Åsmund Treu Røe has studied active and passive mechanisms of diastolic dysfunction in human and animal models of heart failure.


MAIN RESULTS:

  1. Extracellular fibrosis and cardiomyocyte stiffening cause diastolic dysfunction in concentric hypertrophy.

  2. Impaired calcium handling leads to diastolic dysfunction in systolic heart failure.

THESIS DEFENCE:

Thesis: Heart failure beyond global systolic dysfunction – active, passive and regional mechanisms of diastolic dysfunction
Candidate: Åsmund Treu Røe
Time: March 4, 2020 at 13:15
Place: Oslo University Hospital Ullevål, Øyeavdelingen: Auditoriet
Link to university website


SUMMARY:

(1) In a model of heart failure with preserved ejection fraction, extracellular fibrosis and titin-based cardiomyocyte stiffening results in elevated passive stiffness. This critically impairs diastolic filling. Rats were subjected to aortic banding, leading to pressure overload, concentric hypertrophy and diastolic dysfunction but preserved systolic function. Compared to sham-operated rats, the hypertrophic hearts had increased passive tension and extracellular collagen levels, in addition to altered titin phosphorylation leading to increased stiffness.

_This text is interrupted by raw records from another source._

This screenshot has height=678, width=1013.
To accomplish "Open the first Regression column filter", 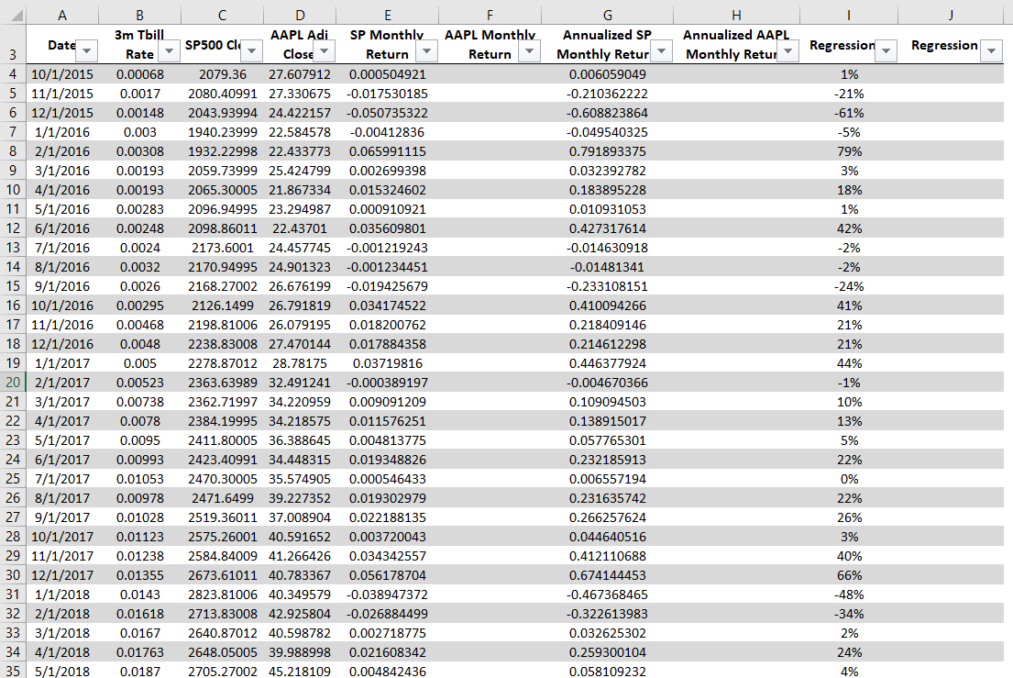I will 885,52.
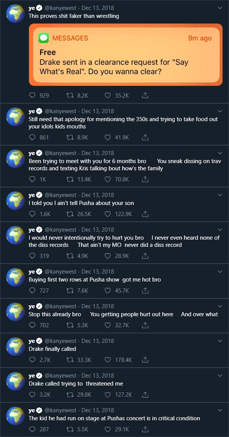Reply to the 'Stop this already bro' tweet

[32, 325]
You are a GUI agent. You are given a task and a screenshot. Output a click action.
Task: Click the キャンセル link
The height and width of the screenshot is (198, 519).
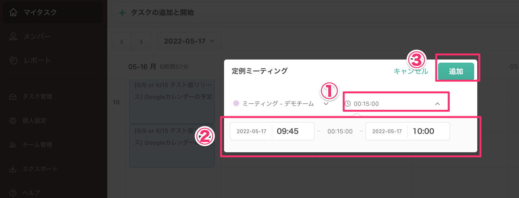(x=410, y=71)
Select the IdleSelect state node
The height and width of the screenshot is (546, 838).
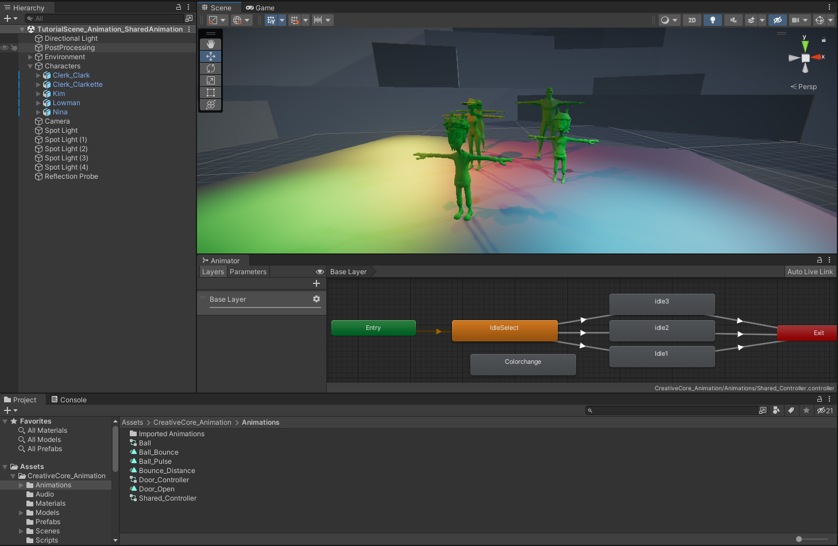click(x=504, y=330)
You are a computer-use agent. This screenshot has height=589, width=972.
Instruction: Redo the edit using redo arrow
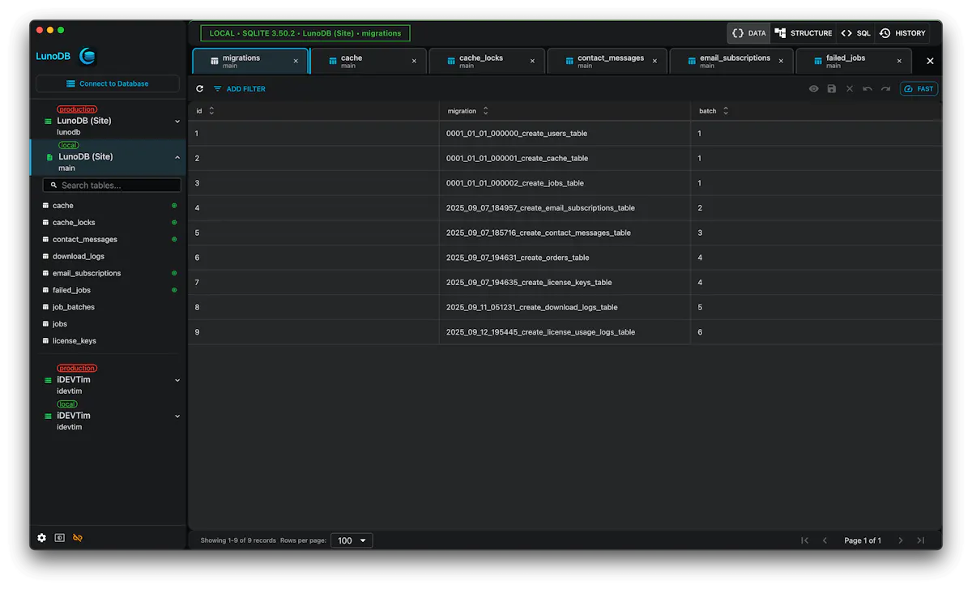coord(885,89)
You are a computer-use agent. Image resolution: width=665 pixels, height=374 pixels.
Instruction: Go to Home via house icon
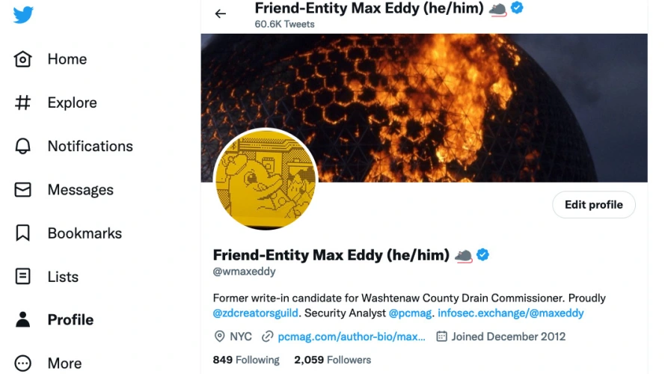(x=23, y=59)
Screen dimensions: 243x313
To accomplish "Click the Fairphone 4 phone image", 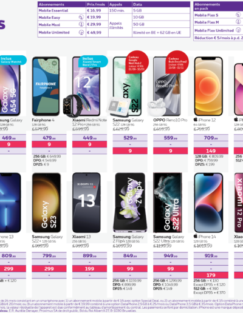I will (x=46, y=86).
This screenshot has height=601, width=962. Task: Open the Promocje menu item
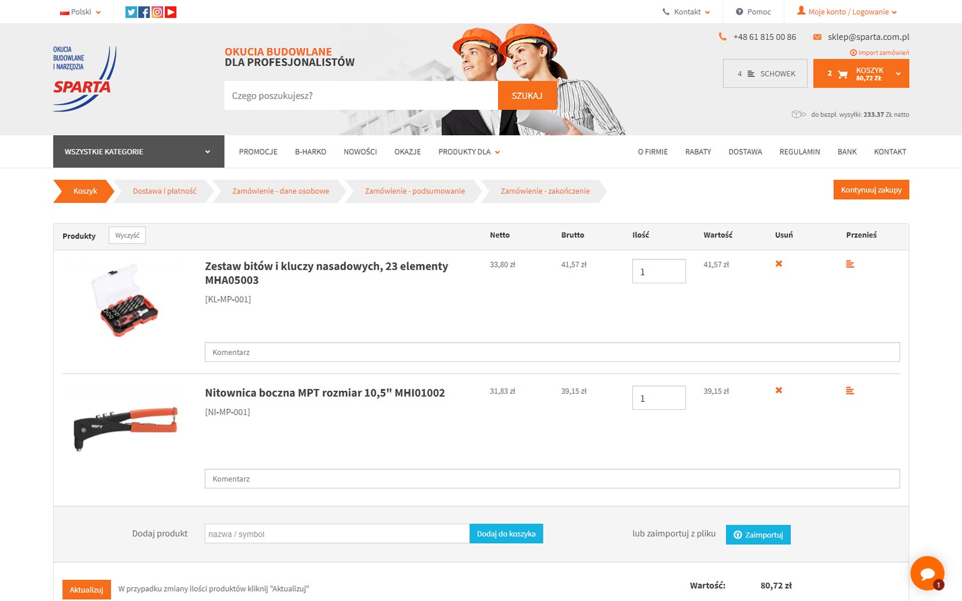coord(258,152)
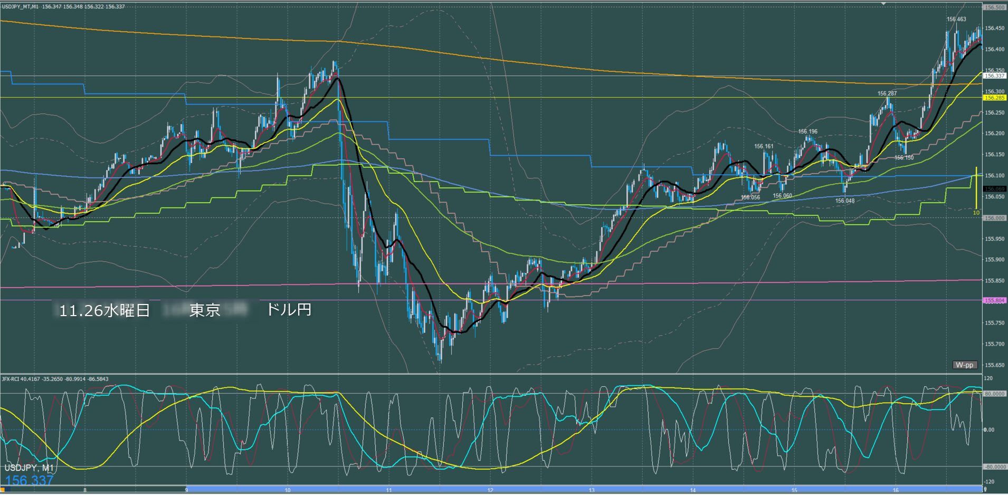Click the 156.048 swing low label
The width and height of the screenshot is (1008, 495).
[x=844, y=201]
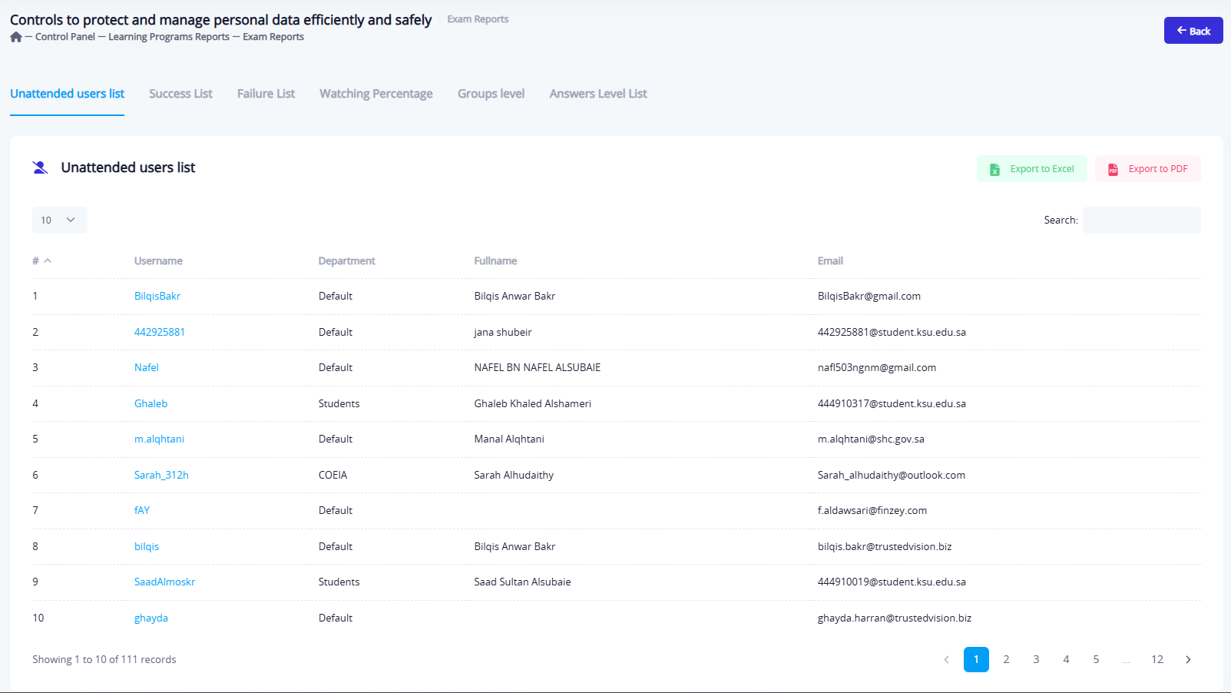Go to next page using right chevron
The width and height of the screenshot is (1231, 693).
1188,659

Cardiomyocate diastolic calcium handling, on the other hand, was enhanced in concentric hypertrophy, with augmented SERCA2 activity and reduced calcium in cytosol during rest.

(2) In heart failure with reduced ejection fraction (HFrEF), cardiomyocyte calcium handling leads to slowed relaxation and impaired regional diastolic function. Calcium removal within cardiomyocytes is impaired due to decreased SERCA expression, leading to increased resting cytosolic calcium levels. Furthermore, high mechanical stress downregulates SERCA and slows relaxation.

The study uses a post-infarction rat model of HFrEF. Diastolic function was reduced and wall stress elevated in the region adjacent to the infarct compared to sham-operated rats, but not in other regions of the myocardium. This was also confirmed in humans with post-infarction HFpEF.

(3) Differences in wall stress is one potential cause of divergent remodeling between heart failure with reduced and preserved ejection fraction.


REFERENCES:

(1) Røe, Å. T., Aronsen, J. M., Skårdal, K., Hamdani, N., Linke, W. A., Danielsen, H. E., Sejersted, O. M., Sjaastad, I., & Louch, W. E. (2017). Increased passive stiffness promotes diastolic dysfunction despite improved Ca2+ handling during left ventricular concentric hypertrophy. Cardiovascular research113(10), 1161-1172.

(2) Røe, Å. T., Ruud, M., Espe, E. K., Manfra, O., Longobardi, S., Aronsen, J. M., Nordén, E. S., Husebye, T., Kolstad, T. R. S., Cataliotti, A., Christensen, G., Sejersted, O. M., Niederer, S. A., Andersen, G. Ø., Sjaastad, I, & Louch, W. E. (2019). Regional diastolic dysfunction in post-infarction heart failure: role of local mechanical load and SERCA expression. Cardiovascular research115(4), 752-764.